Poor or inadequate transportation facilities, poor energy infrastructure driving the energy costs and delivery of poor social services due to difficulty in operating old and neglected infrastructure places drastic pressure on Public Sector to deliver on all these challenges. In turn, Governments are looking to find new and more effective ways to improve vital infrastructure through private financing and Public Private Partnerships.
Governments’ excitement of providing infrastructure through PPPs is short-lived. During the feasibility study and procurement period of the PPPs the input of effort into the process by Government is admirable, however the same efforts diminish and are not maintained once the ink is dry on the contract.
At the very start of the construction phase the Governments behave as if the entire project has been completed when in fact all that has been set are the rules of the engagement. So what does happen once the contract is signed?
Usually, expensively negotiated contracts are gathering dust at the official’s bottom drawers while the public sector contractual rights are being unused, locking the full value and excellent service due. This phenomenon is greatly supported by the Governments' inability to recognise the contract management importance and associated disciplines that are needed to deliver the successful project during the commissioning and operating phase.

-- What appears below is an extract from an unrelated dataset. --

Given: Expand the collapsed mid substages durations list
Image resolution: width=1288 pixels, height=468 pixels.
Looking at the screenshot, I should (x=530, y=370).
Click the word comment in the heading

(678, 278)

The statistics show that 66% of sampled PFI contract managers devoted half of their time to managing the contract and 42% of the contracts sampled had failed to levy any performance deductions in the past (Ipsos MORI survey, 2008)[2]. There are several possible reasons for such low findings. These can be categorised as contract management being undermined by the owners of the project thereby under-resourcing contract management function, contract managers not having the right skills and therefore often unaware of their rights under the contract, the attitude of “know it all” by contract managers when it comes to service management jeopardises the contract and project by ignoring the valid details of the contract when unlocking the value, and disillusionment of the contract managers that by levying deductions actually serves to worsen performance and trading deductions for other services brings value to the project when in fact it diminishes that very same point.
Therefore, the issue of “excellence in theory” (a great feasibility study) versus “not really project that is delivering” (commissioning and operating phase) can be bridged by simply applying good contract management to PPPs.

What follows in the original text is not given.